Senin, 17 Desember 2012

Belanda Delegitimasi Hukum Islam

Oleh: Cipto Sembodo, M.A


Akhir kekuasaan VOC awal abad ke-19 M. menandai suatu titik balik hukum Islam di Indonesia. Pemerintah kolonial Belanda mulai mempertanyakan dan berangsur-angsur memperlemah eksistensi dan akhirnya men-delegitimasi hukum Islam. Seperti dijelaskan pada paragraf di bawah ini, dalam konteks inilah lahir debat-debat teoretis mengenai keberlakuan hukum Islam. Dan, dalam rangkain ini pula politik hukum pemerintah Belanda melahirkan berbagai aturan dan ketetapan baru yang mendelegitimasi hukum Islam.

Debat Teoretis dan Upaya Delegitimasi
Meski begitu, sepanjang abad ke-19 M. sebenarya masih kuat dianut pendapat dikalangan ilmuwan dan pemerintah Belanda bahwa di Indonesia berlaku hukum Islam bagi masyarakat Islam. Pendapat ini antara lain dikemukakan oleh Salomon Keyzer (1823-1868) dan Lodewijk Willem Cristian van den Berg (1845-1927). Lebih jauh, van den Berg, yang tinggal di Indonesia tahun 1870-1887, kemudian merumuskan berlakunya hukum Islam tersebut dalam teori receptio in complexu.

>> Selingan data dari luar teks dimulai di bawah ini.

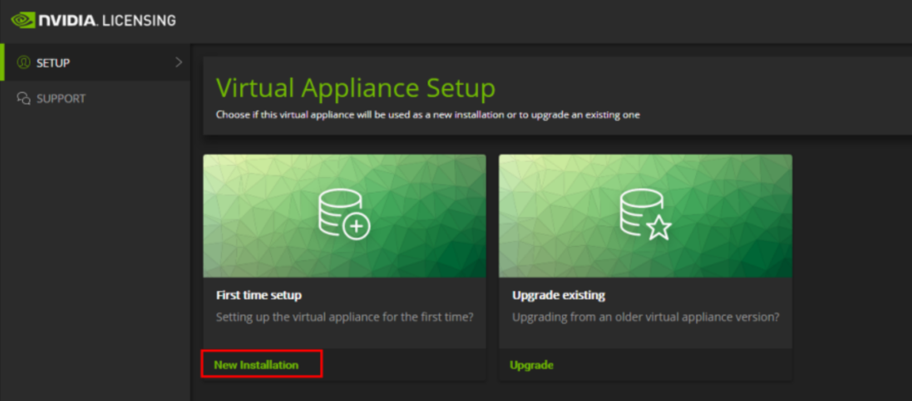Click the New Installation link
This screenshot has height=401, width=912.
[x=256, y=365]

Sepanjang abad 19 M juga lahir berbagai Stb.dan resolusi gubernur  jenderal yang berisi pengakuan terhadap eksistensi hukum Islam. Dapat dicatat secara berturut-turut diantaranya Stb. November 1808, Stb. No. 22 tahun 1820, Resolusi gubernur jenderal 3 Juni 1923 dan Resolusi gubernur jenderal 7 Desember 1935. Puncaknya adalah dibentuknya Pengadilan Agama (Priesterrad-pengadilan pendeta) pada 1882 di setiap wilayah Landraad (Pengadilan Umum), memalui Stb No. 152.

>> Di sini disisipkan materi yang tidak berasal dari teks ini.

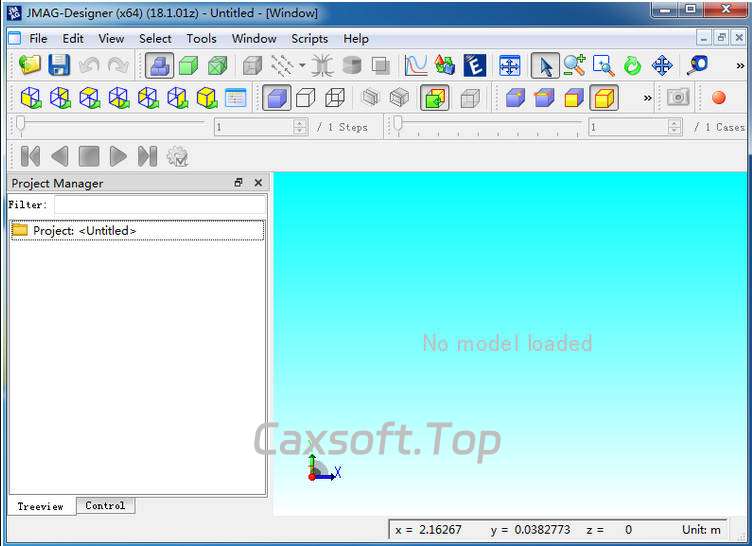
Task: Click the open project folder icon
Action: click(x=30, y=66)
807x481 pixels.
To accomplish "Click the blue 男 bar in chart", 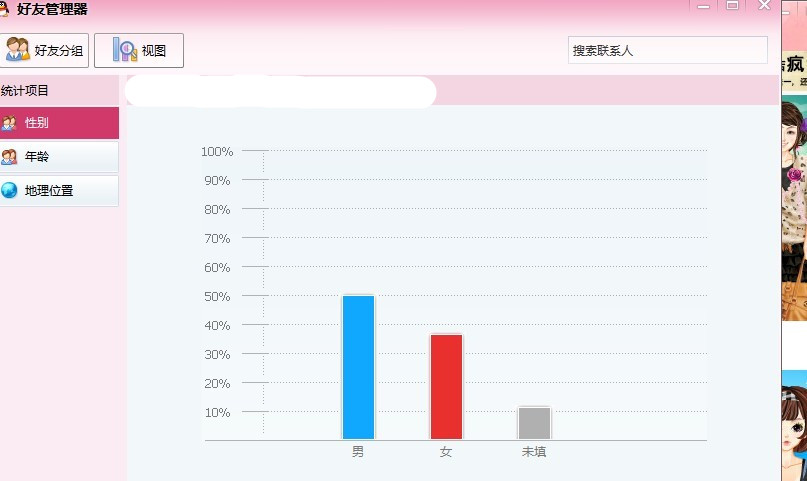I will tap(358, 367).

Memasuki abad 20 sejalan dengan makin seringnya pemberontakan, kecurigaan pemerintah kolonial-pun makin meningkat kepada masyarakat Muslim. Teori receptio in complexu makin dikritik. Hal itu didorong sebelumnya oleh nasehat Van Vollen Hoeven (diabadikan menjadi nama perpustakaan di Belanda), kemudian dilanjutkan oleh Snouck Hurgronje dan murid-muridnya yang berpendapat bahwa hukum Islam sebenarnya tidak berlaku di tengah-tengah masyarakat Nusantara.

Berdasarkan penelitiannya di Aceh tahun 1893-1894, Snouck Hurgronje berkesimpulan bahwa yang berlaku hanyalah unsur-unsur tertentu dari hukum Islam yang sudah menjadi bagian dari adat kebiasaan di beberapa daerah tertentu. Pemikiran Snouck Hurgronje inilah yang dikenal sebagai teori receptie. Karena itu pula, pasal 132 (2) IS yang menyatakan bahwa hukum Islam akan berlaku jika telah diterima (gerecepted) oleh hukum adat seringkali disebut pasal receptie.

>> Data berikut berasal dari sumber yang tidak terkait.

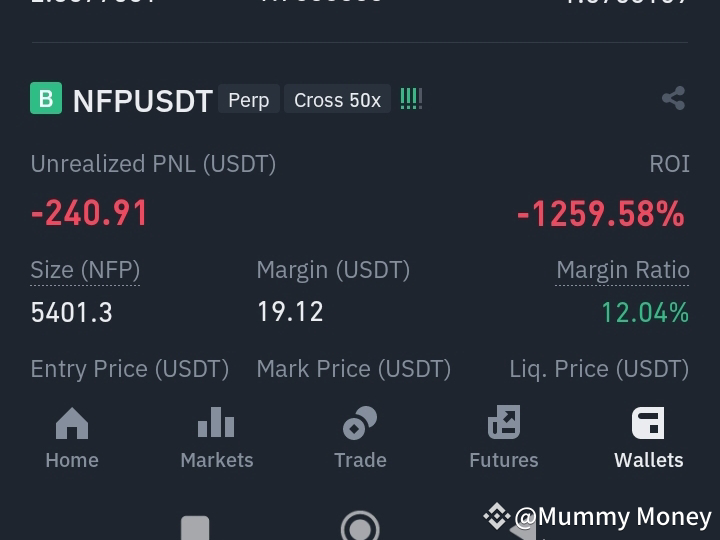Screen dimensions: 720x540
Task: Tap the NFPUSDT pair name
Action: [143, 101]
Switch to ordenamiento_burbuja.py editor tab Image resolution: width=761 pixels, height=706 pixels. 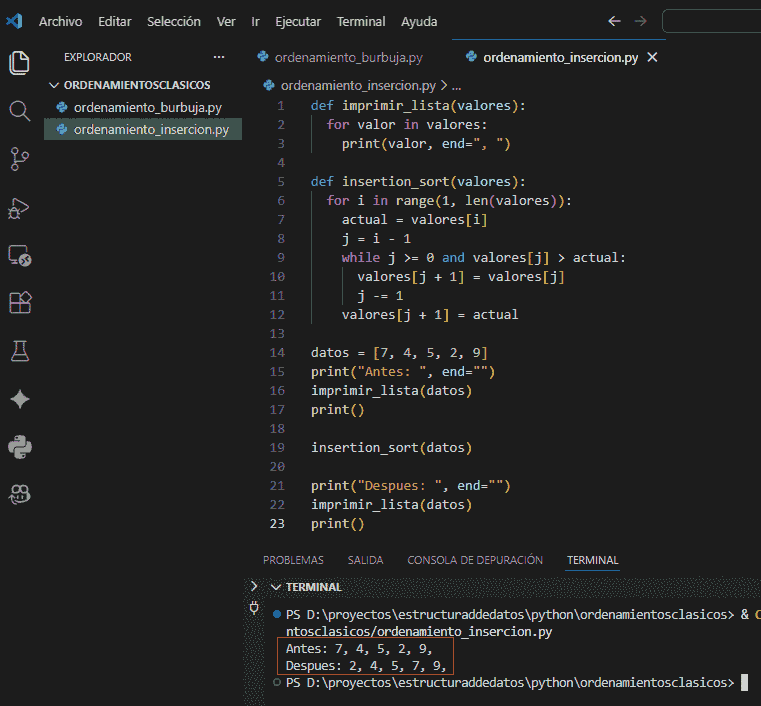tap(347, 58)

Dicabutlah Compedium Freijer dengan Stb No. 55 tanggal 3 AGUSTUS 1928. Sejak saat itu, maka berakhirlah berlakunya Hukum perkawinan Islam yang tertulis. Begitu pula hukum waris Islam, dicabut keberlakuannya pada 17 Februari 1913 dengan STB 354. Akibat dicabutnya Compedium Freijer itu maka berarti tidak ada lagi ketetapan yang secara khusus mengatur hukum perkawinan Islam dan hukum waris Islam bagi orang-orang Indonesia maupun bagi umat Muslim.

Sejak saat itu hingga lahirnya UU No. 2 tahun 1946, perkawinan diatur menurut golongannya. (1)Bagi orang Eropa berlaku KUHP (BW). (2)Bagi orang Arab dan Timur Asing (yang bukan Tionghoa) berlaku adat mereka. (3)Bagi orang Tionghoa berlaku secara umum KUHP, kecuali pencatatan dan prosesi pra-nikah. (4)Bagi pribumi berlaku adat mereka, plus bagi orang kristen berlaku undang-undang perkawinan kristen jawa, minahasa dan ambon. (5)Bagi orang selain itu, berlaku perkawinan campuran.

Selain membagi-bagi menjadi beberapa golongan atas dasar ras, seperti disebut di paragraf di atas, tampak kentara sekali upaya mengadu-domba antar sesama anak negeri dan mempertentangkan sistem hukumnya. Teori receptie inilah sesungguhnya yang mengawali pendekatan konflik antara sistem hukum di Indonesia. Perbedaan antara Islam dan adat dipertegas oleh pemerintah kolonial dalam politik hukum dan kebijakan legislatifnya. Hukum Islam kemudian dipertentangkan sedemikan rupa vis a vis adat menjadi hubungan konflik yang seolah-olah tak terselesaikan.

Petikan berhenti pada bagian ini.